A lot of those who are suffering from migraines experience visual symptoms called an “aura” before a panic attack which is often called seeing flashing lights.
Every year, about 25 million people in the U.S. experience migraine headaches, and around 75% are women. Migraines are intense and throbbing headaches which are often associated with nausea and sensitivity to light or noise. They could last from as little as a few hours to as much as a few days. Many of those who suffer from migraines experience visual symptoms called an “aura” before an attack that is often known as seeing flashing lights or that everything takes on a dream-like appearance.
Migraine sufferers usually have their first attack before age 30 and they also usually run in families, supporting the concept there’s a genetic aspect of them. Some people have attacks many times a month; others have less than one annually. Many people discover that migraine attacks occur less often and be less severe as they get older.
Migraine headaches develop from a constriction of blood vessels within the brain, then a dilation of blood vessels. During the constriction of the blood vessels there is a reduction in the flow of blood, which is what results in the visual symptoms that a lot of people experience. Even those who don’t go through the classic migraine aura, many of them can tell that an attack is immanent. If the bloodstream dilate, there’s a rapid rise in blood pressure levels in the head. This is the increased pressure that leads for the pounding headache. Every time the heart beats it sends another shock wave through the carotid arteries in the neck up to the brain.

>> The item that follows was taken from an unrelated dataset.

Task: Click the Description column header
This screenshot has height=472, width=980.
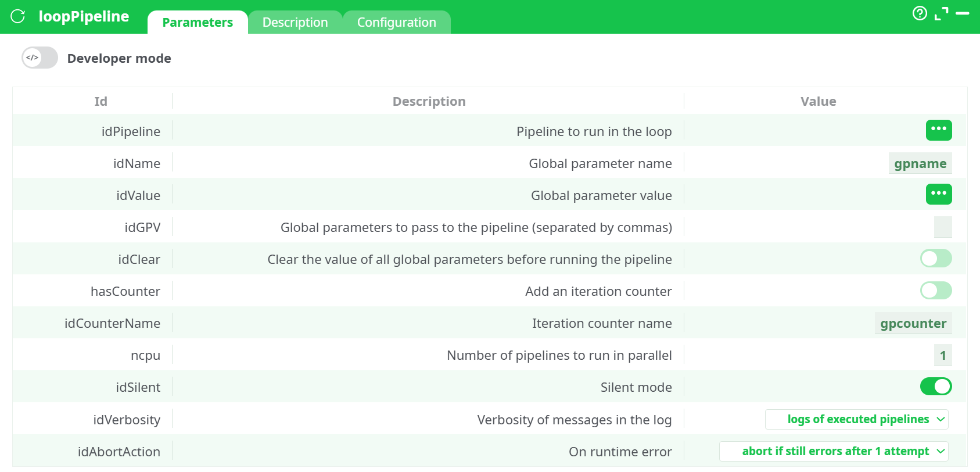Action: [429, 102]
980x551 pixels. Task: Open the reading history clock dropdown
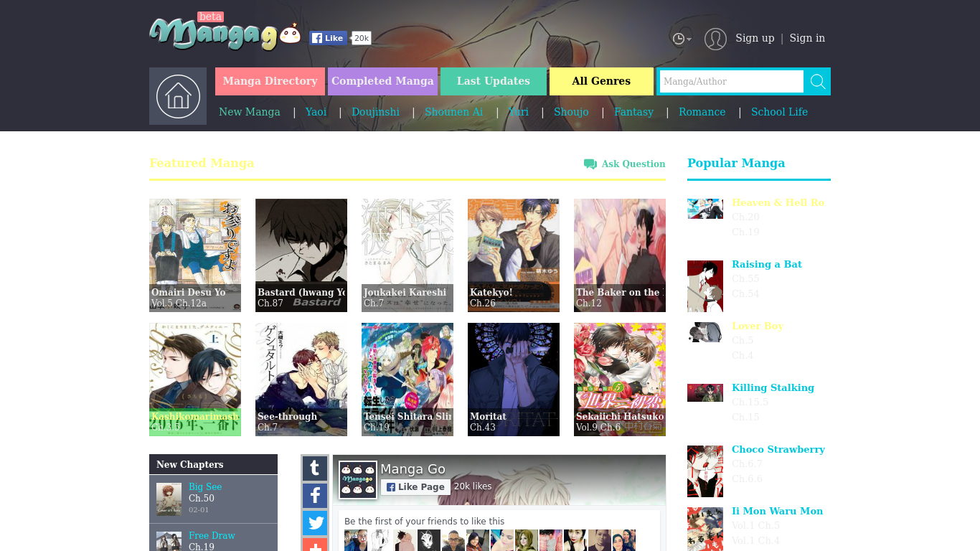tap(681, 39)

There are lots of theories about why the blood vessels constrict from the start, but nobody knows it for sure. What we know is always that there are a number of things which can trigger migraines, like lack of sleep, stress, flickering lights, strong odors, changing weather patterns and several foods; especially foods that are full in an amino acid called “tyamine”. You can reduce the prospect of migraine headaches if you make some lifestyle changes.
Chiropractic Care for Headaches
Get rid of your headaches today with chiropractic care
Numerous scientific studies show that chiropractic adjustments are very effective for the treatment of tension headaches, especially headaches that originate on the neck.

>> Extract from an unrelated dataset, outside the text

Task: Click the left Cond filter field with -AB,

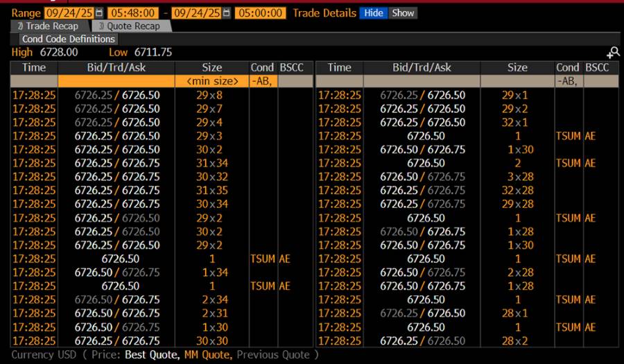Action: pyautogui.click(x=263, y=81)
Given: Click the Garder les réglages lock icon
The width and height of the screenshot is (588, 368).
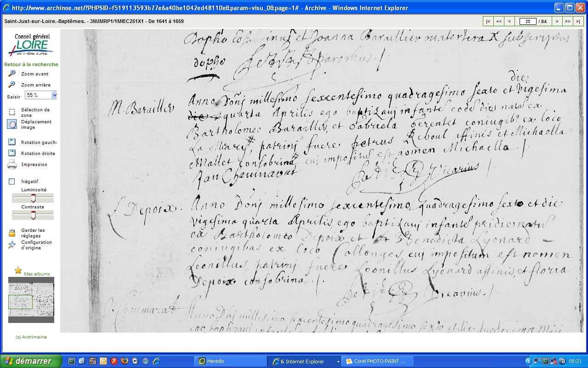Looking at the screenshot, I should click(12, 233).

A study released in 2001 by researchers at the Duke University Evidence-Based Practice Center in Durham, NC, discovered that “spinal manipulation lead to almost immediate improvement for all those headaches that originate in the neck, and had significantly fewer negative effects and longer-lasting relief of tension-type headache than commonly prescribed medications.” These findings support an earlier study published in the Journal of Manipulative and Physiological Therapeutics that found spinal manipulative therapy to be really effective for the treatment of tension headaches. This research also found out that those who stopped chiropractic treatment after four weeks continued to experience a sustained benefit contrary to those patients who received pain medication.
Everyone’s case is different and needs a complete evaluation before a suitable span of chiropractic care can be established. However, in cases of tension headaches, significant improvement is accomplished through manipulation on the upper two cervical vertebrae, joined with alterations in the junction between your cervical and thoracic spine. This is also useful in most cases of migraine headaches, if food and lifestyle triggers are avoided as well.